Activity of single-stranded DNA endonucleases in mung bean is associated with cell division.

A single-strand-specific endonuclease from mung bean sprouts is widely used in molecular biology. However, the biological role of this enzyme is unknown. We studied the spatial and temporal activity of single-stranded DNA endonucleases in mung bean seedling by following enzyme activity that linearizes supercoiled plasmid DNA, a characteristic of this type of enzyme. The formation of a linear molecule from supercoiled DNA was found to occur in two distinguishable steps. The first, which involves introducing a nick into the supercoiled DNA and relaxing it, is very rapid and complete within a few seconds. The second step of cleaving the opposite strand to generate a unit-length linear duplex DNA is a relatively slow process. Analysis of the DNA cleavage sites showed the nuclease preferentially cuts supercoiled DNA at an AT-rich region. Varying levels of nuclease activity could be detected in different tissues of the mung bean seedling. The highest activity was in the root tip and was correlated with histone H1 kinase activity. This implies a link between nuclease activity and cell division.

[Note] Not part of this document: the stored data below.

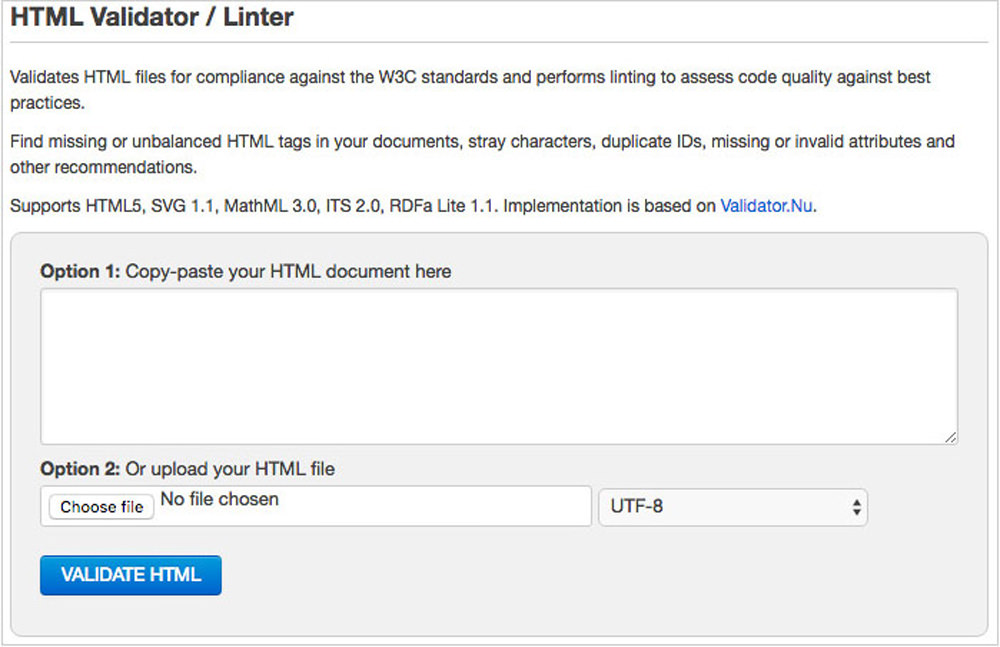Image resolution: width=1000 pixels, height=647 pixels.
Task: Click the VALIDATE HTML button
Action: click(x=130, y=575)
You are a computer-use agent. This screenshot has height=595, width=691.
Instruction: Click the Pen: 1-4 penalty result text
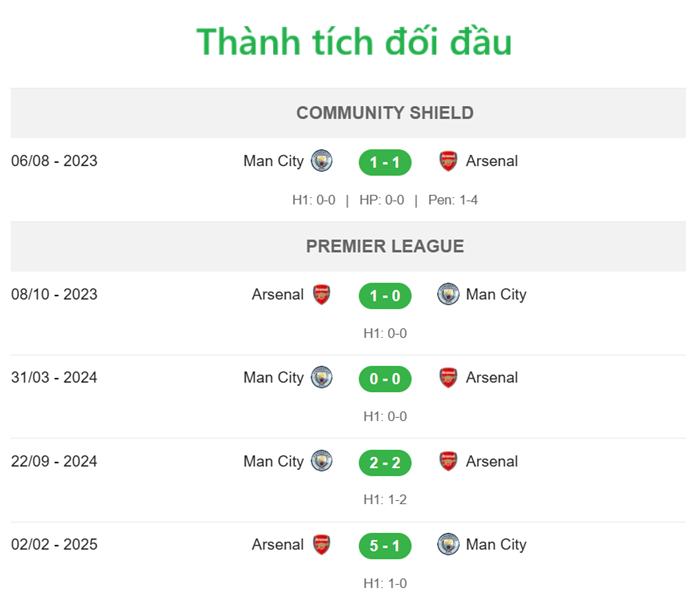452,200
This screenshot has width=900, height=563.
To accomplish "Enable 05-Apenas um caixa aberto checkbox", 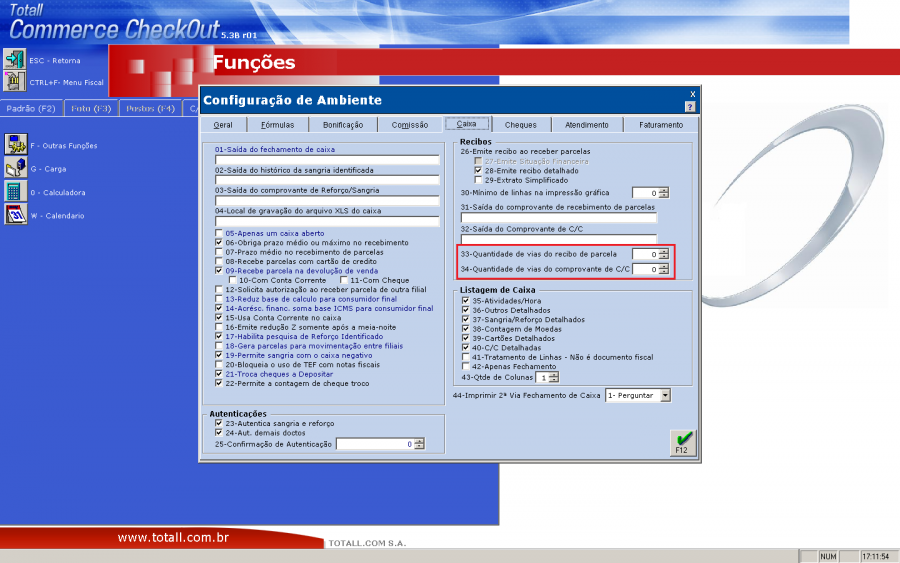I will pyautogui.click(x=219, y=232).
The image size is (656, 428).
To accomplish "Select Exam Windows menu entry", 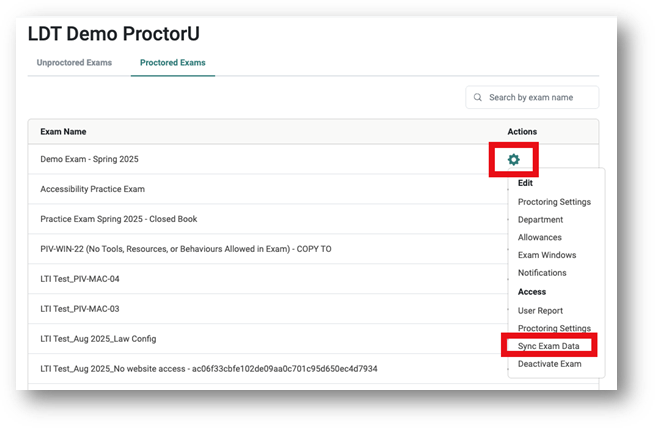I will click(547, 255).
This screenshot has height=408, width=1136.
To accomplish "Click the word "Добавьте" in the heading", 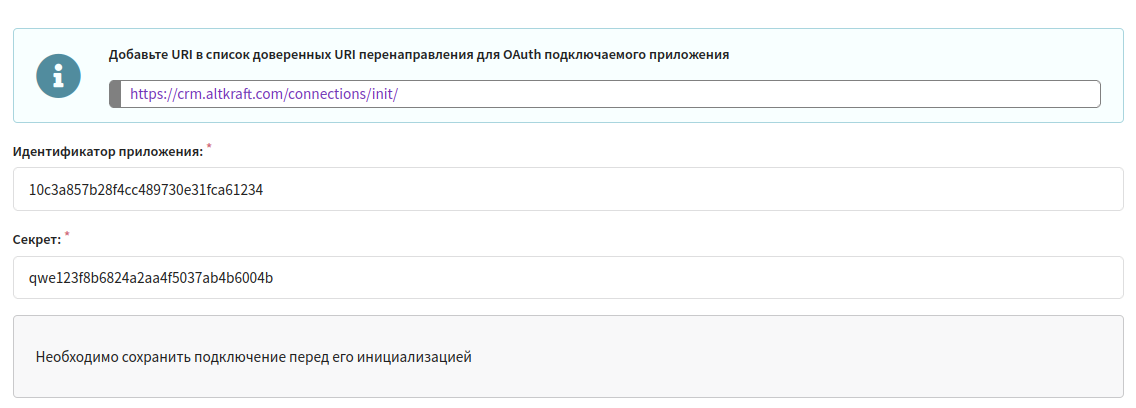I will click(x=137, y=55).
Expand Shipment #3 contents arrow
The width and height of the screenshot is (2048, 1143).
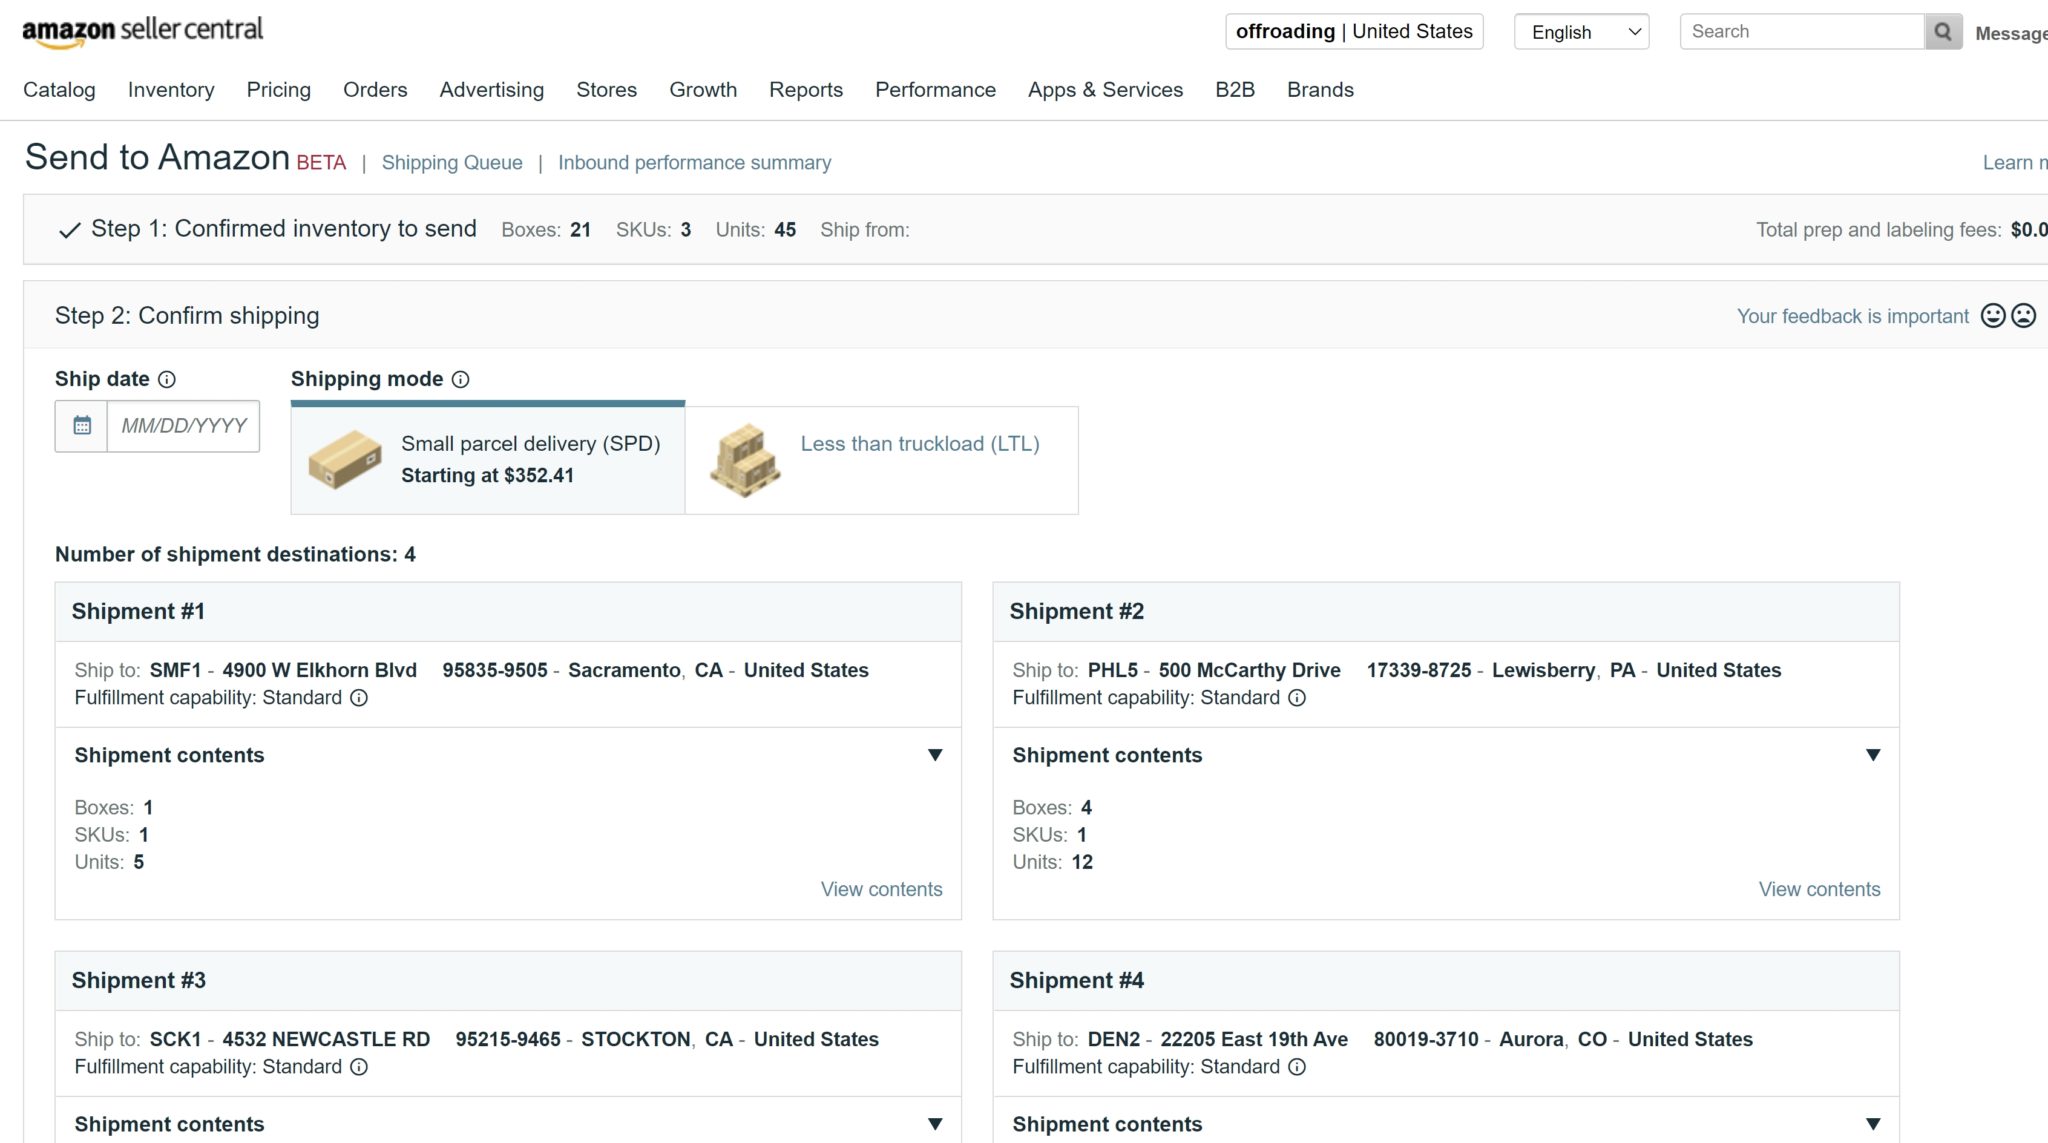pos(935,1124)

Induction of cell division in mung bean hypocotyls with auxin promoted formation of root primordia and considerably increased the activity of single-stranded DNA endonucleases. The nuclease activity and histone H1 kinase activity were reduced in mung bean cuttings treated with hydroxyurea, but not in cuttings treated with oryzalin. The potential function of single-stranded DNA endonucleases is discussed.